[ont.events] U of Toronto Computer Science activities, April 1-4

clarke@utcsri.UUCP (Jim Clarke) (03/24/86)

         (SF = Sandford Fleming Building, 10 King's College Road)
              (GB = Galbraith Building, 35 St. George Street)
                (RS = Rosebrugh Building, Taddlecreek Road)


SYSTEMS SEMINAR, Tuesday, April 1, 11 am, GB 221

                       Professor Thanasis Hadzilacos
                   Technical University of Patra, Greece

             "When can a schedule forget about a transaction?"

     We examine the issue of when a conflict graph-based database scheduler
can "forget about" transactions that have terminated.  We give a necessary
and sufficient condition on when it is safe to remove a transaction from
the conflict graph without impairing the scheduler's ability to detect
cycles in any possible future.  The condition can be tested in polynomial
time and be applied repeatedly.  A counter-intuitive phenomenon is that
there may be two transactions each of which can be safely removed but
removing both engenders the possibility of future scheduling errors.  When
several transactions are eligible for removal, we can determine in polyno-
mial time whether a given subset of them can be (simultaneously) removed.
However, finding a maximum cardinality set of such transactins is NP-
complete.  (This is joint work with Mihalis Yannakakis of AT&T Bell Labs.)

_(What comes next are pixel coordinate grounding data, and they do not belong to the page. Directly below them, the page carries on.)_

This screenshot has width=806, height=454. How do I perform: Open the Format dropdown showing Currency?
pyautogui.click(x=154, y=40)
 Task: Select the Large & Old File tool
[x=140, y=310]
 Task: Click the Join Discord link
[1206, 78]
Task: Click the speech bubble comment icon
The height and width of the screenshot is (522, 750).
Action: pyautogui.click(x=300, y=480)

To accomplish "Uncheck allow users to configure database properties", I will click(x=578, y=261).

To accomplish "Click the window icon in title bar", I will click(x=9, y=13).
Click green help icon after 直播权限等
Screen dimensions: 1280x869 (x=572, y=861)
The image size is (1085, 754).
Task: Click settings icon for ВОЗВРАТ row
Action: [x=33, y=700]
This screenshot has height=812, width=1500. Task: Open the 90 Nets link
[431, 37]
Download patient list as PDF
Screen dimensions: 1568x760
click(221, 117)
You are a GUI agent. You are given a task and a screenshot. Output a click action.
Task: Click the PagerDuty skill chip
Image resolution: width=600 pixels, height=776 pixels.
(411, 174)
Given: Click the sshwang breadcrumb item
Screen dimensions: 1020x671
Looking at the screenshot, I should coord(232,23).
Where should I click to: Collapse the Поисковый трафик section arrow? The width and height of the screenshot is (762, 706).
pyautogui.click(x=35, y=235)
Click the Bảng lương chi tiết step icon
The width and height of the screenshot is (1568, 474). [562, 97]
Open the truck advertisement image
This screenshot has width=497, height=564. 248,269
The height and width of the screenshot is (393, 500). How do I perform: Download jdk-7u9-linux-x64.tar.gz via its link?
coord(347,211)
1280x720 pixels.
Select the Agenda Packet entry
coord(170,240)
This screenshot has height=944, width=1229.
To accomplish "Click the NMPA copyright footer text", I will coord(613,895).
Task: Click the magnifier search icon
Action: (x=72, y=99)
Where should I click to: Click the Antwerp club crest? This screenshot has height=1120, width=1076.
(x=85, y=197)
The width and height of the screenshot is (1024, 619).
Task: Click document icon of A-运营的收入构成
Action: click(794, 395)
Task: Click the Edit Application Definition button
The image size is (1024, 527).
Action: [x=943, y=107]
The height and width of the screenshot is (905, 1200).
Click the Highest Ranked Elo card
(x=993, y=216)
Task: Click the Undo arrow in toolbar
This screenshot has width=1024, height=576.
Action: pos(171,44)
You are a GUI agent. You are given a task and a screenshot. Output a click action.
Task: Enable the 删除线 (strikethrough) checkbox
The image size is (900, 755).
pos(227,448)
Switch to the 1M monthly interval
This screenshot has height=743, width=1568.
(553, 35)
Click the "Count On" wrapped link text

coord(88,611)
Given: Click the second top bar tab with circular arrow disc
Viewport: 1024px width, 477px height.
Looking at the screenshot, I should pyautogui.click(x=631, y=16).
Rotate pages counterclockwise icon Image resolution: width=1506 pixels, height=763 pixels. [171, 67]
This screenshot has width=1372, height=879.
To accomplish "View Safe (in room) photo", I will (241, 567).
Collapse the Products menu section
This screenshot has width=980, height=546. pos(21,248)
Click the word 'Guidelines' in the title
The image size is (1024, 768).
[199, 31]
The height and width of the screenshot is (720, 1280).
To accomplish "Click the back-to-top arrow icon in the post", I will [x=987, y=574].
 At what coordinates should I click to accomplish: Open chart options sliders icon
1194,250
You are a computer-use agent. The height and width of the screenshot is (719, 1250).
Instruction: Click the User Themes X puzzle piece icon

AI SEMINAR, Tuesday, April 1, 3 pm, SF 1105

                            Rayan Zachariassen
                        DCS, University of Toronto

               "A Hypothesis Management System for Krypton"

     This talk describes a proposed set of tools for manipulating
hypotheses in the framework of the knowledge representation language Kryp-
ton.  The objective is to provide a user with consistent default mechanisms
for creating, evaluating, reasoning with, and maintaining, hypotheses.  The
premises are the features of Krypton, and a desire to employ hypothesis
goodness measures that are based in Dempster-Shafer Belief Theory.  The
mechanisms described are intended to be layered on top of Krypton, though
the ideas are applicable to other KR languages.

SYSTEMS SEMINAR, Thursday, April 3, 11 am, GB 220

                              Allen Stoughton
                          University of Goteborg

             "Fully Abstract Models of Programming Languages"


THEORY SEMINAR, Thursday, April 3, 3 pm, SF 1101

                          Professor S. Goldwasser
                                  M.I.T.

          "Interactive Proof Systems versus Arthur-Merlin Games"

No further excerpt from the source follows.